**Excerpts from a dataset:**
◇ ◇ ◇ ◇
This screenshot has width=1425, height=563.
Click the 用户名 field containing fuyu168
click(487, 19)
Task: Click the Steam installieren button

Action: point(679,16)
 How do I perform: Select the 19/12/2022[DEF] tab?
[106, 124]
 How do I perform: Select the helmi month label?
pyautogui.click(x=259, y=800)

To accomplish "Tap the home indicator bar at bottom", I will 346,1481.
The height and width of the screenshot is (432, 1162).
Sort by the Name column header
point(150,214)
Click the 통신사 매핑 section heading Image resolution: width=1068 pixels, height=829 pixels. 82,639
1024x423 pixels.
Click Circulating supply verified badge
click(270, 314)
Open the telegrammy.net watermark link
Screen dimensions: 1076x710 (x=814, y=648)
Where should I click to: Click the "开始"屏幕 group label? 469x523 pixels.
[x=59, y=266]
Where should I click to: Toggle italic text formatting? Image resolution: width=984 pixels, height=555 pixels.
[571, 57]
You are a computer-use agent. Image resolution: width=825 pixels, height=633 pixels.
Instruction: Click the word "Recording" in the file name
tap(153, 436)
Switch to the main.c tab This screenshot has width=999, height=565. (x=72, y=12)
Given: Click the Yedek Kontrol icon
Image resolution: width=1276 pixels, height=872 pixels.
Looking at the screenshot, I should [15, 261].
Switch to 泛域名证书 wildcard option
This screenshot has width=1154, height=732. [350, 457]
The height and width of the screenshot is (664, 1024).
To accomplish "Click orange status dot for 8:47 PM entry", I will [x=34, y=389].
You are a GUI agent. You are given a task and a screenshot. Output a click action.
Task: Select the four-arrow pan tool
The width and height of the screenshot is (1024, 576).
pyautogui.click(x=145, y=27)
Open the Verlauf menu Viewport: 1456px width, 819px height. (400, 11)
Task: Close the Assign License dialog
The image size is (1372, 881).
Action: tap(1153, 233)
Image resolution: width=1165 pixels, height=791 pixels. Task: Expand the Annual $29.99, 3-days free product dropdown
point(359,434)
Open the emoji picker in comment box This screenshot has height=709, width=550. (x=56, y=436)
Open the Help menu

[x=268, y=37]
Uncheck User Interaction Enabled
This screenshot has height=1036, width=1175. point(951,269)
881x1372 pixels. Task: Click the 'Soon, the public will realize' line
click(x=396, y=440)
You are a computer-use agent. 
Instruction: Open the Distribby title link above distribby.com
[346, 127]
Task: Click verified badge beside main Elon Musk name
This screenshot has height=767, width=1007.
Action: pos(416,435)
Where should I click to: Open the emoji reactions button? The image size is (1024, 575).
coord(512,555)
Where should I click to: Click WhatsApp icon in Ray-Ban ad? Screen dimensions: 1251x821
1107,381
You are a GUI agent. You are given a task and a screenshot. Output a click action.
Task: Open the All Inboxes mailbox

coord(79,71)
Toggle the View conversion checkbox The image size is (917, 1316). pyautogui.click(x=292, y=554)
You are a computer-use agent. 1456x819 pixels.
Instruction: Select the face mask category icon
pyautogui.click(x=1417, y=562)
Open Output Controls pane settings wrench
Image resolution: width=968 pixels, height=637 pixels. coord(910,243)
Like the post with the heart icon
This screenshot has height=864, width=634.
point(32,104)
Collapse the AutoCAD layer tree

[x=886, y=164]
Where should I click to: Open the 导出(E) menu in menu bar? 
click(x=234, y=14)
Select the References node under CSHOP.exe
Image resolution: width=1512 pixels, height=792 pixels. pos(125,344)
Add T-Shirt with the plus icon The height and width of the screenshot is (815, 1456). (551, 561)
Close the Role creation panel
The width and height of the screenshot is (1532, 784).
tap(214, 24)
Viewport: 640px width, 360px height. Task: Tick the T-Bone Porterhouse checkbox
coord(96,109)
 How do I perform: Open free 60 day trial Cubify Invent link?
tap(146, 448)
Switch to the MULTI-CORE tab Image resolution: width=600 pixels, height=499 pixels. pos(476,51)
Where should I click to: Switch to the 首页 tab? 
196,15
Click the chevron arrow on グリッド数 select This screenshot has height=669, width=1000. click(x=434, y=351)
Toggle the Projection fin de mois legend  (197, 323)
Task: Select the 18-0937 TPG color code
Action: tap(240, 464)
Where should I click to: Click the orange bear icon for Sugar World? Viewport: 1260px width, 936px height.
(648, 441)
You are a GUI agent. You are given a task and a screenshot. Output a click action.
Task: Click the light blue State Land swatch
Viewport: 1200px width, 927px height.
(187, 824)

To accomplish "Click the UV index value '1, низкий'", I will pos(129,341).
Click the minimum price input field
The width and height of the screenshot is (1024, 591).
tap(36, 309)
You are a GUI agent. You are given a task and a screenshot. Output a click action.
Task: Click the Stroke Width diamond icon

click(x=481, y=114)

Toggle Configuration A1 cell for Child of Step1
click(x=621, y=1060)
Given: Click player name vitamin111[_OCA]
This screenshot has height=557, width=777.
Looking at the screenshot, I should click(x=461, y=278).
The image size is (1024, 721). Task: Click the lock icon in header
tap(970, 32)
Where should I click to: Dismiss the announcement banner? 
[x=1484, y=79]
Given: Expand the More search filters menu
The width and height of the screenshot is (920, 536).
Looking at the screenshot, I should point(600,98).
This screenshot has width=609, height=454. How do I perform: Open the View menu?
◇ ◇ ◇ ◇
**WORK TASK:** Copy out each entry exactly, leaving nothing out.

**RESULT OF THE EXERCISE:**
This screenshot has width=1425, height=563.
Click the 用户名 field containing fuyu168
click(487, 19)
Task: Click the Steam installieren button

Action: point(679,16)
 How do I perform: Select the 19/12/2022[DEF] tab?
[106, 124]
 How do I perform: Select the helmi month label?
pyautogui.click(x=259, y=800)

To accomplish "Tap the home indicator bar at bottom", I will 346,1481.
The height and width of the screenshot is (432, 1162).
Sort by the Name column header
point(150,214)
Click the 통신사 매핑 section heading Image resolution: width=1068 pixels, height=829 pixels. 82,639
1024x423 pixels.
Click Circulating supply verified badge
click(270, 314)
Open the telegrammy.net watermark link
Screen dimensions: 1076x710 (x=814, y=648)
Where should I click to: Click the "开始"屏幕 group label? 469x523 pixels.
[x=59, y=266]
Where should I click to: Toggle italic text formatting? Image resolution: width=984 pixels, height=555 pixels.
[571, 57]
You are a computer-use agent. Image resolution: width=825 pixels, height=633 pixels.
Instruction: Click the word "Recording" in the file name
tap(153, 436)
Switch to the main.c tab This screenshot has width=999, height=565. (x=72, y=12)
Given: Click the Yedek Kontrol icon
Image resolution: width=1276 pixels, height=872 pixels.
Looking at the screenshot, I should [15, 261].
Switch to 泛域名证书 wildcard option
This screenshot has width=1154, height=732. [350, 457]
The height and width of the screenshot is (664, 1024).
To accomplish "Click orange status dot for 8:47 PM entry", I will [x=34, y=389].
You are a GUI agent. You are given a task and a screenshot. Output a click action.
Task: Select the four-arrow pan tool
The width and height of the screenshot is (1024, 576).
pyautogui.click(x=145, y=27)
Open the Verlauf menu Viewport: 1456px width, 819px height. (400, 11)
Task: Close the Assign License dialog
The image size is (1372, 881).
Action: tap(1153, 233)
Image resolution: width=1165 pixels, height=791 pixels. Task: Expand the Annual $29.99, 3-days free product dropdown
point(359,434)
Open the emoji picker in comment box This screenshot has height=709, width=550. (x=56, y=436)
Open the Help menu

[x=268, y=37]
Uncheck User Interaction Enabled
This screenshot has height=1036, width=1175. point(951,269)
881x1372 pixels. Task: Click the 'Soon, the public will realize' line
click(x=396, y=440)
You are a computer-use agent. 
Instruction: Open the Distribby title link above distribby.com
[346, 127]
Task: Click verified badge beside main Elon Musk name
This screenshot has height=767, width=1007.
Action: pos(416,435)
Where should I click to: Open the emoji reactions button? The image size is (1024, 575).
coord(512,555)
Where should I click to: Click WhatsApp icon in Ray-Ban ad? Screen dimensions: 1251x821
1107,381
You are a GUI agent. You are given a task and a screenshot. Output a click action.
Task: Open the All Inboxes mailbox

coord(79,71)
Toggle the View conversion checkbox The image size is (917, 1316). pyautogui.click(x=292, y=554)
You are a computer-use agent. 1456x819 pixels.
Instruction: Select the face mask category icon
pyautogui.click(x=1417, y=562)
Open Output Controls pane settings wrench
Image resolution: width=968 pixels, height=637 pixels. coord(910,243)
Like the post with the heart icon
This screenshot has height=864, width=634.
point(32,104)
Collapse the AutoCAD layer tree

[x=886, y=164]
Where should I click to: Open the 导出(E) menu in menu bar? 
click(x=234, y=14)
Select the References node under CSHOP.exe
Image resolution: width=1512 pixels, height=792 pixels. pos(125,344)
Add T-Shirt with the plus icon The height and width of the screenshot is (815, 1456). (551, 561)
Close the Role creation panel
The width and height of the screenshot is (1532, 784).
tap(214, 24)
Viewport: 640px width, 360px height. Task: Tick the T-Bone Porterhouse checkbox
coord(96,109)
 How do I perform: Open free 60 day trial Cubify Invent link?
tap(146, 448)
Switch to the MULTI-CORE tab Image resolution: width=600 pixels, height=499 pixels. pos(476,51)
Where should I click to: Switch to the 首页 tab? 
196,15
Click the chevron arrow on グリッド数 select This screenshot has height=669, width=1000. click(x=434, y=351)
Toggle the Projection fin de mois legend  (197, 323)
Task: Select the 18-0937 TPG color code
Action: tap(240, 464)
Where should I click to: Click the orange bear icon for Sugar World? Viewport: 1260px width, 936px height.
(648, 441)
You are a GUI agent. You are given a task and a screenshot. Output a click action.
Task: Click the light blue State Land swatch
Viewport: 1200px width, 927px height.
(187, 824)

To accomplish "Click the UV index value '1, низкий'", I will pos(129,341).
Click the minimum price input field
The width and height of the screenshot is (1024, 591).
tap(36, 309)
You are a GUI agent. You are given a task and a screenshot. Output a click action.
Task: Click the Stroke Width diamond icon

click(x=481, y=114)

Toggle Configuration A1 cell for Child of Step1
click(x=621, y=1060)
Given: Click player name vitamin111[_OCA]
This screenshot has height=557, width=777.
Looking at the screenshot, I should click(x=461, y=278).
The image size is (1024, 721). Task: Click the lock icon in header
tap(970, 32)
Where should I click to: Dismiss the announcement banner? 
[x=1484, y=79]
Given: Expand the More search filters menu
The width and height of the screenshot is (920, 536).
Looking at the screenshot, I should point(600,98).
This screenshot has width=609, height=454. How do I perform: Open the View menu?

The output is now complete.